### MATERIAL PROVIDED ###
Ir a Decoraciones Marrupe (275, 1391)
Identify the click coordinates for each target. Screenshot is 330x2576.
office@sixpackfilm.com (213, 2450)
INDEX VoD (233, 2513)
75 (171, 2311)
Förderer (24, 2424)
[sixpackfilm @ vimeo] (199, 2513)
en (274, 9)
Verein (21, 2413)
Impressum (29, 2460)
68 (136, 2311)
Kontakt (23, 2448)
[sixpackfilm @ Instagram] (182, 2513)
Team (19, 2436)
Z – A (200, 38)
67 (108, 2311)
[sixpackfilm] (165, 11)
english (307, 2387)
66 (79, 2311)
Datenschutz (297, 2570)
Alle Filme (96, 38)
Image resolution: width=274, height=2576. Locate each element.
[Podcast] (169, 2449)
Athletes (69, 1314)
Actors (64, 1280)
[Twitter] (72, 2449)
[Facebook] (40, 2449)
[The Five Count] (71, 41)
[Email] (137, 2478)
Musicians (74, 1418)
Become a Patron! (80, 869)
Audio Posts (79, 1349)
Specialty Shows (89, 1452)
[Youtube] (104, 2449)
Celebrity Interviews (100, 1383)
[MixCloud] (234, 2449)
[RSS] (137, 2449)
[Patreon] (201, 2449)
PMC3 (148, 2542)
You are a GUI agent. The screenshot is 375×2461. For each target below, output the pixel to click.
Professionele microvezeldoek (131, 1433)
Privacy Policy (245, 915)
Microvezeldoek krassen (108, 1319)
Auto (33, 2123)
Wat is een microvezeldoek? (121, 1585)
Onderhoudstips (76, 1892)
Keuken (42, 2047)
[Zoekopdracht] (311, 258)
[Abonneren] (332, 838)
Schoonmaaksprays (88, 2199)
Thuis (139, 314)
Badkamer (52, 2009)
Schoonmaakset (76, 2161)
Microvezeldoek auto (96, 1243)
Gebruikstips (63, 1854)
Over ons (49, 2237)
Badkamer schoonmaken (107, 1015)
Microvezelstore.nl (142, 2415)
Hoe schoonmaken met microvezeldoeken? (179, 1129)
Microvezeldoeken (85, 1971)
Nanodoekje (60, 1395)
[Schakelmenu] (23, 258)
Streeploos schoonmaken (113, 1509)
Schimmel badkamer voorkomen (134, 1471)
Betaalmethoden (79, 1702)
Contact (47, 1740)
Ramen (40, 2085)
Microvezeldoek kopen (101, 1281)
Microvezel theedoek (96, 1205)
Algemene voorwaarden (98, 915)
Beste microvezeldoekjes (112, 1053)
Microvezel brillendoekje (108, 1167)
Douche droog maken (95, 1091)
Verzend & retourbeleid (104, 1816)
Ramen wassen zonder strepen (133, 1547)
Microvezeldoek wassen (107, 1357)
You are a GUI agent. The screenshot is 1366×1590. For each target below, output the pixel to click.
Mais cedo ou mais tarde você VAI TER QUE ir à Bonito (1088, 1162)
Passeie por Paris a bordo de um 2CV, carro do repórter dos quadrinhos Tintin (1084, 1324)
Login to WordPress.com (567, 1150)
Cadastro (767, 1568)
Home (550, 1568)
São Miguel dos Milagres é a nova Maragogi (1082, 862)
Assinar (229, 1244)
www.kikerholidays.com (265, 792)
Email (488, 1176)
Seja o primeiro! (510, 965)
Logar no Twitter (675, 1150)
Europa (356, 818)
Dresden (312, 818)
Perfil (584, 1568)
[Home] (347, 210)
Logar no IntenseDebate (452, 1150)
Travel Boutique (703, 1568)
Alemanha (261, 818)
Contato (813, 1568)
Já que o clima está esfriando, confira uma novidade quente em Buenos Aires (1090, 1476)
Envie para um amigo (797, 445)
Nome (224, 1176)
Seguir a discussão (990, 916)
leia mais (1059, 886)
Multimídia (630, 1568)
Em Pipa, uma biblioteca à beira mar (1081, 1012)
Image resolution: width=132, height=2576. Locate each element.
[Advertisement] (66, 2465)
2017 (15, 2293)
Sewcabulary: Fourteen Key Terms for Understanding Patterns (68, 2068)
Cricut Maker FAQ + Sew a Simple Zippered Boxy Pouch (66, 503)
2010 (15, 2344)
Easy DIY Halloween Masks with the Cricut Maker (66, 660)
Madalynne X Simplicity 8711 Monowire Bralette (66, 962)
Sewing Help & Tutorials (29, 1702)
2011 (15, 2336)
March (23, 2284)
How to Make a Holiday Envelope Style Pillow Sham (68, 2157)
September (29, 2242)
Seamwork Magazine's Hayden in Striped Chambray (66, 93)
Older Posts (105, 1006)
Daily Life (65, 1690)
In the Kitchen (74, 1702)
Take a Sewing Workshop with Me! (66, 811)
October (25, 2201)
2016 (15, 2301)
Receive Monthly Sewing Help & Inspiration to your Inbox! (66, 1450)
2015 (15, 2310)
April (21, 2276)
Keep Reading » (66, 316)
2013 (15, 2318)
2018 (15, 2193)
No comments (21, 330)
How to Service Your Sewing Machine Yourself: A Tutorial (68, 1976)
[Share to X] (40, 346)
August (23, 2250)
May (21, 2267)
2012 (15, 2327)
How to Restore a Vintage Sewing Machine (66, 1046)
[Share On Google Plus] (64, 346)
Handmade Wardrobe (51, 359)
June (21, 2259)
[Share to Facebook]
###
• [WORK TO BE COMPLETED]:
Among the lines of the material above, find those with the word "Cricut". Copy each one.

• [WORKED SOLUTION]:
Cricut Maker FAQ + Sew a Simple Zippered Boxy Pouch (66, 503)
Easy DIY Halloween Masks with the Cricut Maker (66, 660)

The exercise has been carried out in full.